[A fazer]:
(1) Segundo o texto sobre a Fraternidade São Pio X, em que ano o estatuto canônico da Fraternidade foi suprimido?
(2) Extraia sem alterações do texto sobre a Fraternidade São Pio X tudo o que vai de "Pe. João Batista" até "de interesse geral.".
(3) Prolongue o texto sobre a Fraternidade São Pio X a partir do ponto em que ele termina.

[Trecho]:
Ecône e o Vaticano. Legalizar o desacordo

Postado em 29-02-2016

Pe. João Batista de A. Prado Ferraz Costa

Tendo em vista os rumores e alguns comentários de autoridades eclesiásticas a propósito de um iminente reconhecimento canônico da Fraternidade Sacerdotal São Pio X, desejaria expressar minha opinião sobre um assunto de interesse geral.

Em primeiro lugar, repito o que tenho dito em vários ocasiões. Visto que a Fraternidade São Pio X teve seu estatuto canônico supresso de uma forma arbitrária, ao arrepio do devido processo legal, nos idos de 1976, sem que se desse aos interessados nenhum direito de defesa  contra a medida atrabiliária, cabe, hoje, na verdade, uma perfeita restauração do direito violado. Se, por exemplo, eu fosse injustamente privado da minha cidadania e de todos os direitos dela decorrentes, não aceitaria nenhum ato de “misericórdia”, de reconciliação, de anistia ou coisa que o valha, mas a pura e simples reparação da injustiça cometida contra mim e o restabelecimento do meu direito acrescido de devida indenização. Se é procedente falar de misericórdia no caso, esta vem da parte do ofendido que perdoa ao agressor. É o caso da Fraternidade São Pio X.

[Trechos dos registros]:
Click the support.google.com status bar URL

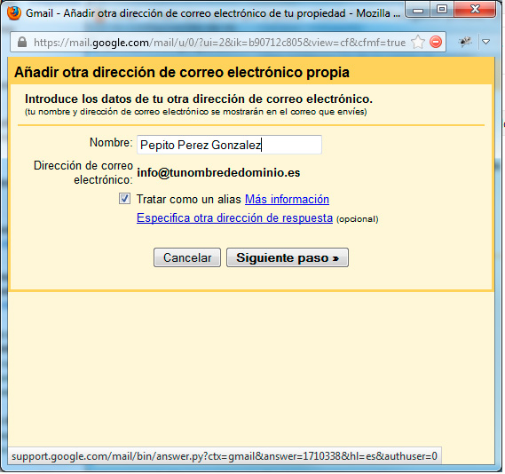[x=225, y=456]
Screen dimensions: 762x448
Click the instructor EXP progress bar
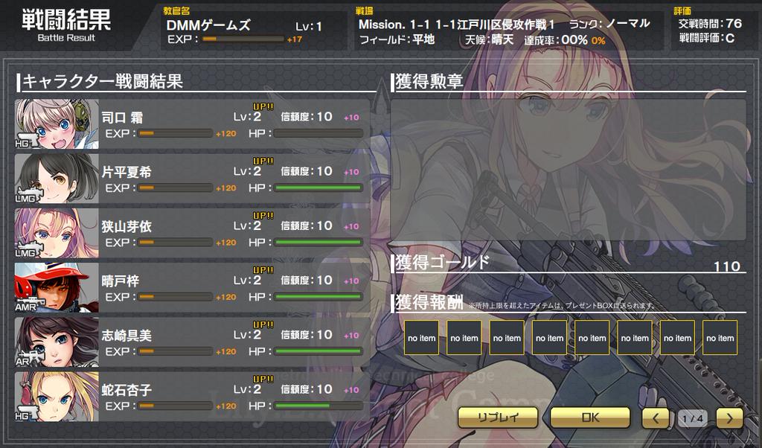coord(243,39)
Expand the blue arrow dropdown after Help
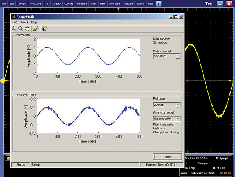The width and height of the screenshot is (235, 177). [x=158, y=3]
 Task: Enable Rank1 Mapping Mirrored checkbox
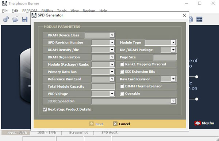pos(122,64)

[Respostas por tarefa]:
(1) Em 1976.

(2)
Pe. João Batista de A. Prado Ferraz Costa

Tendo em vista os rumores e alguns comentários de autoridades eclesiásticas a propósito de um iminente reconhecimento canônico da Fraternidade Sacerdotal São Pio X, desejaria expressar minha opinião sobre um assunto de interesse geral.

(3)
Quanto às declarações de um conhecido prelado da cúria romana sobre o estado atual das relações entre a Fraternidade e o Vaticano, parece-me oportuno assinalar que hoje soam absurdas, sobretudo após a declaração conjunta (ou acordo?) do bispo de Roma e do patriarca de Moscou, assinada recentemente, sob as bênçãos dos irmãos Castro e do presidente Putin, as exigências de ordem doutrinária à Fraternidade São Pio X, quando o papa declarou que a Igreja Greco-Ucrâniana não deve expandir-se trazendo para o seio da Igreja Católica os cristãos nascidos ou caídos no cisma ortodoxo.

O referido prelado da Comissão Ecclesia Adficta deveria seguir o exemplo do Santo Padre e dizer que as comunidades dependentes da dita comissão não podem fazer proselitismo tentando atrair os fiéis da Fraternidade. Deveria também obedecer ao papa que já várias vezes declarou que discussões teológicas não chegam a lugar nenhum e que o importante é ter prazer na convivência fraterna. O Vaticano vai festejar o 5º centenário da falsa reforma do heresiarca Martinho Lutero e agora vem um prelado falar em exigências doutrinárias para o reconhecimento da Fraternidade. Em que mundo estamos? Em que Igreja estamos?

Com efeito, os debates doutrinários entre os teólogos da Fraternidade parece que se tornaram discussões bizantinas. Não por culpa da Fraternidade que segue o método escolástico tradicional, mas por culpa da outra parte que, influenciada pelo pensamento moderno, especialmente o modernismo de matriz hegeliana, que tenta conciliar o inconciliável, encontrando uma mediação entre os opostos. Aqui vale a pena citar, ainda que correndo o risco de parecer pedante, o aut aut de Kierkegaard contra o et et. Ou se obedece a Satis cognitum de Leão XIII, a Mystici corporis de Pio XII, que estabelecem a eclesiologia tradicional ou se aceita o subsistit do Vaticano II. Não há aqui et et.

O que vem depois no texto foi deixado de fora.